* [Фрагмент документа]
============================================================

Сволочь

13-05-2001

(слова и понятия тысячелетия) 
 

Это ругательство существует уже более тысячи лет, не умирает и, возможно, является, в пересчете на этот период времени, самой частотной бранью. Оно не покидает нас и лишь меняет свои отражения в действительности.

Возникло оно в те далекие давние времена, когда по рекам и озерам существовали волоки. Суда и лодки не могли идти под парусами или на веслах из-за мелководья или просто на низменных водоразделах. Тогда в лямки впрягались бурлаки, волокшие эти сада. От тех времен остались Вышний Волочек, Волоколамск, многочисленные Наволоки, Наволоцки, Волочки, Волочаевки. Из тех же времен пришли к нам и сволочи. Так называли людей, наказанных за проступки и преступления на эти работы. В этом смысле они – братья по классу испанским канальям – каторжникам, приговоренным к рытью канало.

Отношение к сволочи у народа было двояким: с одной стороны – несомненное презрение к этим придонным существам, с другой – привычная нам жалость к обездоленным, отверженным и подневольным. К тому же, судя по сохранившейся топонимики, волоков было – пруд пруди, и древний пра-ГУЛАГ не пустовал в нашем вороватом и быстро сходящем с катушек народе.

============================================================

* [Выдержка из данных]

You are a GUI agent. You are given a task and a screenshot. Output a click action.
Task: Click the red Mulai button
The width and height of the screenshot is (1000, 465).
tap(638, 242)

============================================================

* [Что сделать] Обновите фрагмент, заменив «ругательство» на «бранное слово», и приведите его заново, начиная с места со словами «(слова и понятия» и заканчивая словами «отражения в действительности.». Данные никак не связаны с фрагментом.

* [Правильный ответ]
(слова и понятия тысячелетия) 
 

Это бранное слово существует уже более тысячи лет, не умирает и, возможно, является, в пересчете на этот период времени, самой частотной бранью. Оно не покидает нас и лишь меняет свои отражения в действительности.